EXCERPTED PASSAGE:
····················

BAILII [Home] [Databases] [World Law] [Multidatabase Search] [Help] [Feedback]

United Kingdom Immigration and Asylum (AIT/IAC) Unreported Judgments


You are here: BAILII >> Databases >> United Kingdom Immigration and Asylum (AIT/IAC) Unreported Judgments >> PA011702017 & PA011502017 [2018] UKAITUR PA011702017 (6 December 2018)
URL: http://www.bailii.org/uk/cases/UKAITUR/2018/PA011702017.html
Cite as: [2018] UKAITUR PA11702017, [2018] UKAITUR PA011702017

[New search] [Printable PDF version] [Help]


 

Upper Tribunal

(Immigration and Asylum Chamber) Appeal Numbers: PA/01170/2017

PA/01150/2017

 

 

THE IMMIGRATION ACTS

 

 

Heard at Glasgow

Decision & Reasons Promulgated

On 17 August 2018

On 6 December 2018

 

 

 

Before

 

MR C M G OCKELTON, VICE PRESIDENT

and

UPPER TRIBUNAL JUDGE CONWAY

 

 

Between

 

TOFIQUE ABBAS ATTRAY

UN NISA MEHR

(No anonymity orders made)

Appellants

and

 

SECRETARY OF STATE FOR THE HOME DEPARTMENT

Respondent

 

 

Representation :

For the Appellant: Mr Martin, Jain, Neil and Ruddy, Solicitors

For the Respondent: Ms O'Brien, Senior Home Office Presenting Officer

 

 

DECISION AND REASONS

1.              The appellants are citizens of Pakistan both born in 1987. They appeal against decisions of First tier Tribunal Judge Clough who following a hearing at Glasgow on 24 April 2017 dismissed their claims for asylum.

 

2.              The basis of the first appellant's claim is that he is a Shia Muslim. In 2002 and 2003 his family held a religious procession that was disapproved of by the Sunnis in his area. Trouble broke out; an FIR was filed against his father and brother for attempted murder; they were detained for several days and beaten; the family received threatening phone calls. They moved to relatives in Lahore and Karachi and then to Sahiwal but the situation was unchanged. His father decided the appellant should leave Pakistan. He arrived on a visit visa in 2004 and overstayed. He married the second appellant in the UK in 2014. He claimed asylum in 2016.

····················

DATA SECTION:
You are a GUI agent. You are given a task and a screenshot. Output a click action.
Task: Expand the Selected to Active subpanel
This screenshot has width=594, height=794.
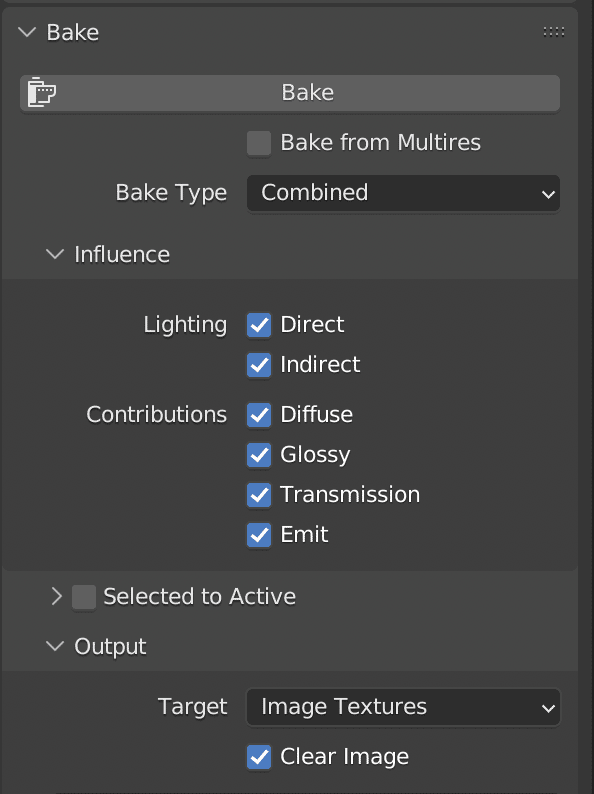[x=57, y=597]
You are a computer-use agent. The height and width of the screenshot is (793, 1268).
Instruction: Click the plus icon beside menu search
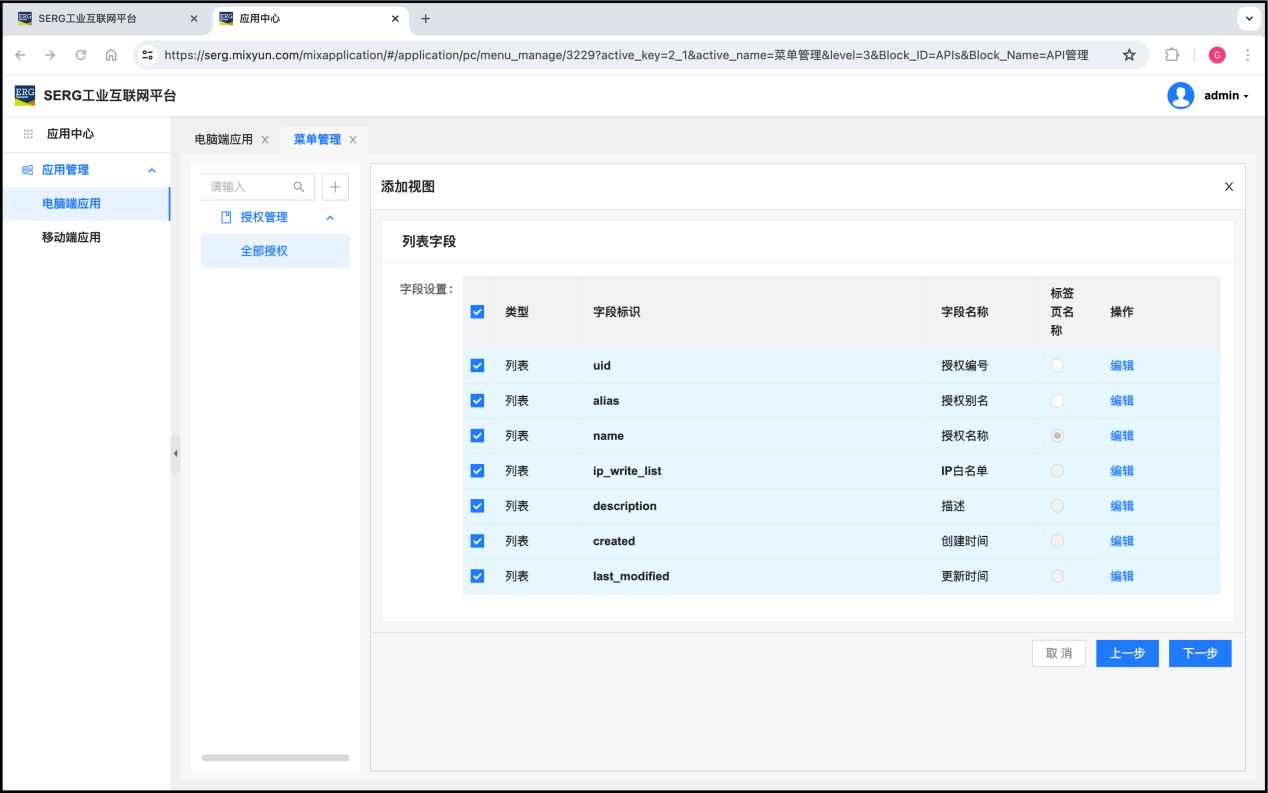point(335,187)
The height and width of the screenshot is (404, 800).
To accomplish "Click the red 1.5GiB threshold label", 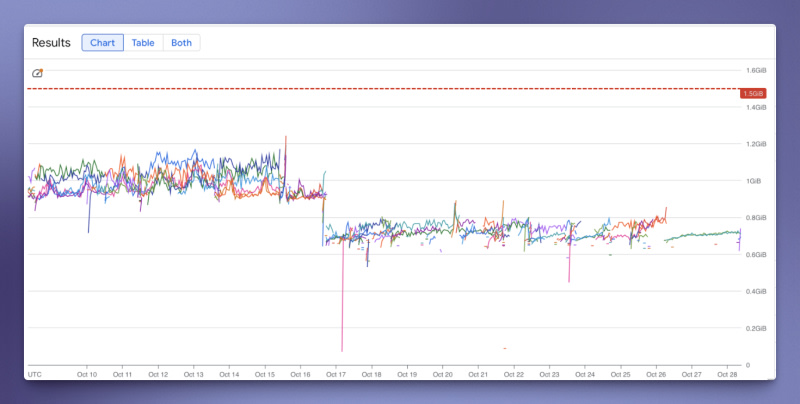I will (x=753, y=93).
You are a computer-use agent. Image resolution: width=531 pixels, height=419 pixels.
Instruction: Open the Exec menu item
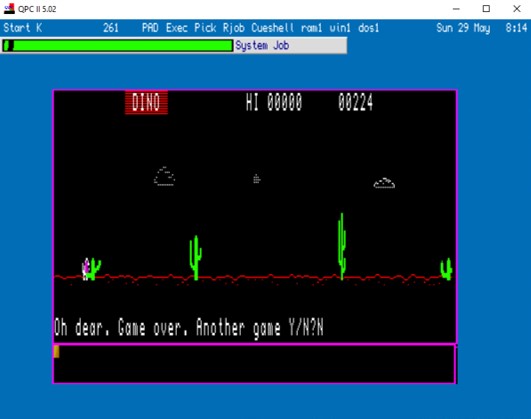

····················

EXERCISE REQUIREMENTS:
- 1) Answer the following questions using the tribunal decision above:
(a) In which city was the appeal heard?
(b) In what year did the first appellant arrive in the United Kingdom?
(c) Who appeared for the respondent?
- 2) Rewrite everything in the entries from their first line down to the line that contains "[x=57, y=597]", with 98 added to each coordinate in the answers. Leave the pictures out.

ANSWERS TO THE TASKS:
- 1)
(a) Glasgow
(b) 2004
(c) Ms O'Brien, Senior Home Office Presenting Officer

- 2)
You are a GUI agent. You are given a task and a screenshot. Output a click action.
Task: Expand the Selected to Active subpanel
This screenshot has width=594, height=794.
[x=155, y=695]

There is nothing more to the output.